Trovare il perfetto equilibrio tra il “mantenimento in vita del business e le ragioni del rispetto dell’ambiente”. Questa è la vera sfida per un nuovo modello di sostenibilità, dice Massimiliano Salini, europarlamentare del Ppe e membro della Commissione per i Trasporti e il Turismo. Questo percorso di transizione verde parte dal presupposto che l’attuale modello di sviluppo non sia più sostenibile, perché consuma troppe risorse naturali e impatta negativamente sul clima. All’Europa ora il compito di interrogarsi su come impostare questo nuovo paradigma della sostenibilità. “Sostenibile è ciò che dura e non dura ciò che non si sostiene dal punto di vista economico”, riassume Salini, precisando che sono state proprio “le imprese europee a generare il Green Deal” più della politica e per questo vanno tutelate. Il nuovo “paradigma andrebbe fondato sulla sostenibilità dentro una tradizione forte delle imprese manifatturiere europee”.

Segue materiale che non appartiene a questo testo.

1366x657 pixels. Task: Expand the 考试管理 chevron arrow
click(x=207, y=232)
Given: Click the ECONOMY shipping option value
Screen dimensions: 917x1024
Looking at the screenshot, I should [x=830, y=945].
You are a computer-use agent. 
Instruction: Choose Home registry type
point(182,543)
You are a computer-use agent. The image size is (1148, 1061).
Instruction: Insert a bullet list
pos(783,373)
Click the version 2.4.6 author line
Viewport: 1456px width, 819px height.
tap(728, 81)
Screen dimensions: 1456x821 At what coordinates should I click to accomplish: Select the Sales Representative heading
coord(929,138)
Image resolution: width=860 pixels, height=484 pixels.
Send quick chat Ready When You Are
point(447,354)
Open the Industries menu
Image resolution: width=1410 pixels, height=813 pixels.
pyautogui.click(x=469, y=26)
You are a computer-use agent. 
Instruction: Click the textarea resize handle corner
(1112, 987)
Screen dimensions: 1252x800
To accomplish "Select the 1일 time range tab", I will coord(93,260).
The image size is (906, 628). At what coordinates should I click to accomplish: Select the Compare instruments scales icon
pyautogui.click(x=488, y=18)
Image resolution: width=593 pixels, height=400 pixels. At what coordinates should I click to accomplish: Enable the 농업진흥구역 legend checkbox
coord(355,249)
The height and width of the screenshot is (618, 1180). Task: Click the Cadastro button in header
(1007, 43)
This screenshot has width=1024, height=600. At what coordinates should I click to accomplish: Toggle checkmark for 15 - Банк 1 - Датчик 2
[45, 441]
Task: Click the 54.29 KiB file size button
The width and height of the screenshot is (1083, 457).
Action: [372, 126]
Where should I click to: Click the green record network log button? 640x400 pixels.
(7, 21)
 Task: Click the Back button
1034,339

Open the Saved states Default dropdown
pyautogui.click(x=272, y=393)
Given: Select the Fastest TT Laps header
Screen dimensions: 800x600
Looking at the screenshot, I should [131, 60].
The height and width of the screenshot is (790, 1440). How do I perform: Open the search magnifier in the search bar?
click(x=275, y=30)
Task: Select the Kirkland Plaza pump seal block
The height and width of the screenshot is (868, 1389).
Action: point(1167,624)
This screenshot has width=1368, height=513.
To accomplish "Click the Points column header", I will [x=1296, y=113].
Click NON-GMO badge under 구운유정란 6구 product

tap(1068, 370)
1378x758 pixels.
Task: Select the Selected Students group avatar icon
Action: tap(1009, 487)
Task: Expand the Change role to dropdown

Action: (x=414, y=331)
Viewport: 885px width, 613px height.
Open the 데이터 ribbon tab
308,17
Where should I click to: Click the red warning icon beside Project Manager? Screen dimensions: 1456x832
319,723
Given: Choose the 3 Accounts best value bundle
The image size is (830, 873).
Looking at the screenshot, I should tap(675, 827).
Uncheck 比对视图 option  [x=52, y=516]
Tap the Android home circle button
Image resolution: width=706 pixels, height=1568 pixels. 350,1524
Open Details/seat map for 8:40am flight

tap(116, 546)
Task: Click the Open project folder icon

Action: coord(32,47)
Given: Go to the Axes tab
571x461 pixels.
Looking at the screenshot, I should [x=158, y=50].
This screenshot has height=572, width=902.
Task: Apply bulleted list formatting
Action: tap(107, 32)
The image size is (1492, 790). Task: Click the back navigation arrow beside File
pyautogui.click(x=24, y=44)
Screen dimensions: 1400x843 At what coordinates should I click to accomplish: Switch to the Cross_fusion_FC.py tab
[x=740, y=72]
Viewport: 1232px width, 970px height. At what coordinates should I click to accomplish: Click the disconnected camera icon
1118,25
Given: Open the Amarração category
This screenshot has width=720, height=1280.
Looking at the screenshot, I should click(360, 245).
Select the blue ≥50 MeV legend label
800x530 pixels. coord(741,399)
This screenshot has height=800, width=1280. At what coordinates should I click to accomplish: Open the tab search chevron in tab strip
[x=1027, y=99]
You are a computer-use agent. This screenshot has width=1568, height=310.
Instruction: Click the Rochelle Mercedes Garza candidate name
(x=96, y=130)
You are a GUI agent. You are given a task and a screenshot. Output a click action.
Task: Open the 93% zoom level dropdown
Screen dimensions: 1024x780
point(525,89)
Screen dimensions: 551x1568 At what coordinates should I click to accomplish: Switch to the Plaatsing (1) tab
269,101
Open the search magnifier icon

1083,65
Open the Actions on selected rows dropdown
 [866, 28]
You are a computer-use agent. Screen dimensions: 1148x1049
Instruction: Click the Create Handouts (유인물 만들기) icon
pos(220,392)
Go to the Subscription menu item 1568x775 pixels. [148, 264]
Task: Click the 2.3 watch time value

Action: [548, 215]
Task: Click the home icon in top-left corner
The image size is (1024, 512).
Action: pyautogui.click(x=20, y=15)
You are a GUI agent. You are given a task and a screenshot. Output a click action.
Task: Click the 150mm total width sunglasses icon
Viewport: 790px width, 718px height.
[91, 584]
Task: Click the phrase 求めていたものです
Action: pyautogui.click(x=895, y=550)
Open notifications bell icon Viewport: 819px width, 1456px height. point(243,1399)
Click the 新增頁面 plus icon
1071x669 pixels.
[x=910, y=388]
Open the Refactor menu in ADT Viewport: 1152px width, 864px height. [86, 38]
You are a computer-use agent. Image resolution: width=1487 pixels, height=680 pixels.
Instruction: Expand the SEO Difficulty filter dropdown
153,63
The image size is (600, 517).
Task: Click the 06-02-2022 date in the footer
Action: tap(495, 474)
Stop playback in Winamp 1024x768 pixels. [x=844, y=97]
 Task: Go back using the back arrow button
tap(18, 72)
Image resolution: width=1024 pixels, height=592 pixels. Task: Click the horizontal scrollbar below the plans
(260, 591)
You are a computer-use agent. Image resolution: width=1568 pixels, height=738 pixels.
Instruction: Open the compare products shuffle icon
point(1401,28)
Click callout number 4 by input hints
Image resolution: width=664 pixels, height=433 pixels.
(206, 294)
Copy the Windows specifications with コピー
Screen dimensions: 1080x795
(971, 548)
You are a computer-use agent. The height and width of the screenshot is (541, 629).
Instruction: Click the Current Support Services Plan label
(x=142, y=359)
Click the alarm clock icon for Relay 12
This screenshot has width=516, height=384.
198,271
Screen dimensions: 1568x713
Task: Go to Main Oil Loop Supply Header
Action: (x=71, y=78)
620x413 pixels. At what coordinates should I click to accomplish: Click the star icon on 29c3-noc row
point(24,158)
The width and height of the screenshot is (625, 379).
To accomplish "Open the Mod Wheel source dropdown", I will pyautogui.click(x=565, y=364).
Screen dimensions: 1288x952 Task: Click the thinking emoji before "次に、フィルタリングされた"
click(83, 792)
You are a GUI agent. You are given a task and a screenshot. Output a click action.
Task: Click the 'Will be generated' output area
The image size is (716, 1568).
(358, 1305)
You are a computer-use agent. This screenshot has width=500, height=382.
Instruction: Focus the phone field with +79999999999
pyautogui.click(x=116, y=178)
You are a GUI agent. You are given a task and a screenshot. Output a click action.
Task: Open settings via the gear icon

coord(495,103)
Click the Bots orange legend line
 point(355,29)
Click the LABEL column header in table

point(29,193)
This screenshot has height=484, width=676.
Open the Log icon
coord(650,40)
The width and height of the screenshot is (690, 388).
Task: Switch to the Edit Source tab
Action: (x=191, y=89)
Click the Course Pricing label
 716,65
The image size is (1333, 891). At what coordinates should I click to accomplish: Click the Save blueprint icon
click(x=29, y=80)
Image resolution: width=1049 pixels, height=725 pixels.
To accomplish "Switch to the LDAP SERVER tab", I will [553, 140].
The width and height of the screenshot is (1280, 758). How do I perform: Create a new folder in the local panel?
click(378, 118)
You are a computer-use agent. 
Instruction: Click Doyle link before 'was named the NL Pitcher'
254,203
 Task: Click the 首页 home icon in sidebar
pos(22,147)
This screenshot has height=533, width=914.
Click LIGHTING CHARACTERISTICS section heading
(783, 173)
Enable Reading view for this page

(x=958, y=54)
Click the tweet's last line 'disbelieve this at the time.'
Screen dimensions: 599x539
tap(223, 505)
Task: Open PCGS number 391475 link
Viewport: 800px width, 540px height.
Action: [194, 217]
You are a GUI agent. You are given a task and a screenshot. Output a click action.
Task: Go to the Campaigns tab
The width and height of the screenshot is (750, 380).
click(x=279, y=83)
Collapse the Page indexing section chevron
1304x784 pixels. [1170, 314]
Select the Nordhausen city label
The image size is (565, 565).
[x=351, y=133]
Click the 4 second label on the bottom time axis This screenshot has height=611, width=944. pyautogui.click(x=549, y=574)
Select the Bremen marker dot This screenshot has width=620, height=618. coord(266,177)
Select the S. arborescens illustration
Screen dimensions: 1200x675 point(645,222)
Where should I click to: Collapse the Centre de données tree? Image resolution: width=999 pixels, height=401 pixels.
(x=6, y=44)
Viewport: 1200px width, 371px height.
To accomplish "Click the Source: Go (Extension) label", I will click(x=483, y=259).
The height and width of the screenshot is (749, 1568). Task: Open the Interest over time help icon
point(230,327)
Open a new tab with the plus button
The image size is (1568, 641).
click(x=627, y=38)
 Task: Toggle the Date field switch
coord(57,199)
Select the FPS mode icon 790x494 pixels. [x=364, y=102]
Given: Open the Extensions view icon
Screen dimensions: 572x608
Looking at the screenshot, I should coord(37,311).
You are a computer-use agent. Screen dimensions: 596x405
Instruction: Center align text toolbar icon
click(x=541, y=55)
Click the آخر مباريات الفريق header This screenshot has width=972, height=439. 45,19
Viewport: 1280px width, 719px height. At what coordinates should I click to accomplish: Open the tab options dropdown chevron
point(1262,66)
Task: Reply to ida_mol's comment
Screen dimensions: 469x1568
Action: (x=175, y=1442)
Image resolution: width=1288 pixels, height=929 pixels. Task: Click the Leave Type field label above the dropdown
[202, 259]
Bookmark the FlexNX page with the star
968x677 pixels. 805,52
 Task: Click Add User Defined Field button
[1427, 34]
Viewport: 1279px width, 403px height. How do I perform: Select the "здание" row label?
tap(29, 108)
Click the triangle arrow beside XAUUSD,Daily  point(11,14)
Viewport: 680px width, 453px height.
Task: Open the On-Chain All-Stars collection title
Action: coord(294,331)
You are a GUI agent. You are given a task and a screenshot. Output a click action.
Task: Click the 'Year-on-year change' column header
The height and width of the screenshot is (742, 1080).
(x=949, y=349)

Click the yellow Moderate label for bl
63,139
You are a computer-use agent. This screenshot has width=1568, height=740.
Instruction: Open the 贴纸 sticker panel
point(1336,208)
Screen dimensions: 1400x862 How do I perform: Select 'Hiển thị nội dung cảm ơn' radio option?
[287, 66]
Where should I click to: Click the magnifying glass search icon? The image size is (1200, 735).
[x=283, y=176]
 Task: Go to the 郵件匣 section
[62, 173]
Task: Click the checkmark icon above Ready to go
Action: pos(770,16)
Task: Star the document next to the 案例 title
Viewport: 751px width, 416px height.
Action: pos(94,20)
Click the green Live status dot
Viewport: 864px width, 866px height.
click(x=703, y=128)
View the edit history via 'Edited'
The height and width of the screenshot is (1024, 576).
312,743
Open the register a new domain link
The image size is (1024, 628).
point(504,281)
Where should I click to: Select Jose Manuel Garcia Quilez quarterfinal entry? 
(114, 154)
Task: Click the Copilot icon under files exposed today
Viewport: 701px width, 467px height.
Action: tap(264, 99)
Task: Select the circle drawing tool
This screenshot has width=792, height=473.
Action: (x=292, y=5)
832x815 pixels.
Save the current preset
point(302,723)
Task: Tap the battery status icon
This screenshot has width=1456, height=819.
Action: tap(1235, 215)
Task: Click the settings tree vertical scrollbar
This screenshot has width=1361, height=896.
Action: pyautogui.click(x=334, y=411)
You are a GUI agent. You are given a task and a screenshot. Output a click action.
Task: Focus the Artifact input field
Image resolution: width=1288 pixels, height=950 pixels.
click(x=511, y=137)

“Non tutte le industrie sono uguali e quindi ci sono settori economici più suscettibili a una svolta ambientale”, ha aggiunto Monica Frassoni, Presidente dell’Alleanza Europea del Risparmio Energetico, chiarendo il suo punto di vista. Per rendere l’Unione europea competitiva a livello globale “non bisogna continuare a insistere su una economia dipendente dalle fonti fossili ma liberarsene”. C’è “urgenza di cambiare modello” e accelerare il percorso per la sostenibilità, ma non è responsabilità solo del mondo industriale quanto della politica. L’adattamento della legislazione europea (e nazionale) sulle energie rinnovabili e sull’efficienza energetica sono temi prioritari “per raggiungere obiettivi climatici più ambiziosi al 2030”, tema che sarà sul tavolo del prossimo Consiglio europeo del 10 e 11 dicembre.
Una transizione sostenibile sarà raggiunta solo se non sarà lasciato indietro nessuno. Su questo punto insiste Daria Ciriaci, Responsabile degli Affari Europei per Cdp, che ha ricordato le tre dimensioni “ambientale, economica ma soprattutto sociale” su cui si fonda una transizione sostenibile. A causa della pandemia a disposizione degli Stati europei ci sono massicci fondi e garanzie da parte dell’Unione – attraverso Bilancio Ue a lungo termine (2021-2027) e lo strumento temporaneo Next Generation Eu – ma per “capitalizzare bene e sfruttare questo ingente ammontare di risorse la parola chiave è la pianificazione” di come queste risorse andranno spese, ricorda Ciriaci, sottolineando il ruolo fondamentale della finanza che deve “essere al servizio delle industrie”. Ha chiarito infine quanto è fondamentale che le nuove tecnologie facciano da perno per una ripresa verde e “non è un caso che esista il binomio verde e digitale” anche tra le priorità indicate dalla Commissione europea.